There are indeed many proofs of the Compactness theorem. As
I mention in [this MO
answer](http://mathoverflow.net/questions/9309/in-model-theory-does-compactness-easily-imply-completeness/9317#9317),
my graduate experience was with Leo Harrington, who
announced to the class that he used a different proof
method for Compactness each time he taught the introductory
graduate logic course in Berkeley. I am not sure for how
many semesters he was able to keep this up, but when I had
him, it was time for the Boolean-valued models proof.

The [Compactness
Theorem](http://en.wikipedia.org/wiki/Compactness_theorem)
is the assertion that if a first order theory $T$ is
finitely satisfiable (all finite subtheories have a model),
then $T$ itself is satisfiable.

Let me describe a number of proofs.

 - Goedel's original proof was via the [Completeness
 theorem](http://en.wikipedia.org/wiki/Completeness_theorem), deducing it as a trivial corollary. If $T$ is
 inconsistent, then the proof of a contradiction is finite,
 so there is an inconsistent finite subtheory. This proof
 is deprecated by contemporary logicians, because the Compactness theorem
 lies completely on the semantic side of the syntax/semantic divide,
 and it seems beside the point to have to develop the
 entire syntactic theory of formal proofs and derivations
 in order to make a conclusion purely about the semantic notions of
 models and satisfiability.

 - The Henkin proof. The point is that the usual Henkin
 proof of the Completeness theorem also serves directly to prove the
 Compactness theorem. Suppose that every finite subset of
 $T$ is satisfiable. By the usual details of the Henkin argument, we may extend $T$ to a
 finitely-satisfiable complete consistent Henkin theory
 $T^+$, in a language with new constant symbols (using the
 theorem on constants). That is, the new theory contains
 the Henkin assertions $\exists x\varphi(x)\to \varphi(c)$,
 where $c$ is a new constant symbol added for this purpose with
 $\varphi$. Now, from $T^+$ we may build a
 model out of the Henkin constants in the usual manner.
 The reduct of this model to the original language
 satisfies $T$, as desired.

 - The proof via Skolem functions (as you requested). This
 amounts basically just to a more complicated version of the Henkin
 proof. I recall Henkin giving a talk at the Berkeley Logic
 Colloquium in which he explained that the idea for his
 proof of the Completeness theorem arose to him in a dream, after
 considering the (at that time standard) Skolem function
 proof of Completeness. The
 point was that in that proof, one adds Skolem functions to
 the language to tie the formula $\varphi(x)$ to the
 witness $f_\varphi(x)$, so that one adds the formulas
 $\exists x\varphi(x)\to \varphi(f_\varphi(x))$, instead of
 the Henkin assertion. But otherwise, it works out
 similarly---one proves the analogue of the theorem on constants that
 allows one to add the Skolem function assertions, and then
 builds the model out of formal term expressions. Henkin said that he
 realized in his dream that there was no
 need to tie the witness so closely to the formula with the
 Skolem function, and that merely having the presence of a
 constant to serve as a witness sufficed. Thus was born the
 Henkin proof.

 - The ultrapower proof. Pete has an explanation of this proof in his
 answer. If $T$ is finitely satisfiable, then consider the
 set of finite subsets $t\subset T$, each of which has a model
 $M_t\models t$. Let $F$ be an ultrafilter
 containing for each $\varphi\in T$ the set of finite $t\subset
 T$ with $\varphi\in t$, a collection with the finite
 intersection property. The ultrapower of $\Pi_t M_t/F$
 satisfies every $\varphi\in T$ by \L os's theorem.

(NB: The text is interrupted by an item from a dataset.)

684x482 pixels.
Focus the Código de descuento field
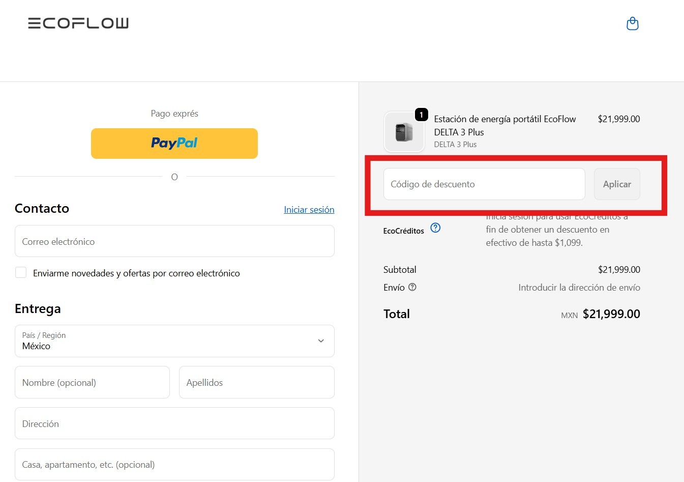(484, 184)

 - The reduced product proof. In this proof, one first
 develops the concept of a reduced product $\Pi_t M_t/F_0$,
 where $F_0$ is only a filter instead of an ultrafilter (the filter
 generated by the collection with FIP above).
 And then you can finish the job by considering a quotient
 of this structure, which essentially amounts to the
 ultraproduct.

 - The Boolean-valued model proof. It is similar to the ultrapower
 proof and the reduced power proof (they are all essentially the same),
 but there is no need to
 quotient out by $F$ in
 advance. Instead, one builds a $\mathbb{B}$-valued model
 out of the product ${\cal M}=Pi_t M_t$, where $\mathbb{B}$ is the Boolean algebra
 of all subsets of finite subsets of $T$, so that the truth-value of a statement $\varphi$
 in $\cal M$ is the set of $t$ for which $M_t\models
 \varphi$. Then, one develops the general theory allowing one to quotient a
 Boolean-valued model by a filter, and the conclusion
 amounts to \L os in the ultrapower proof.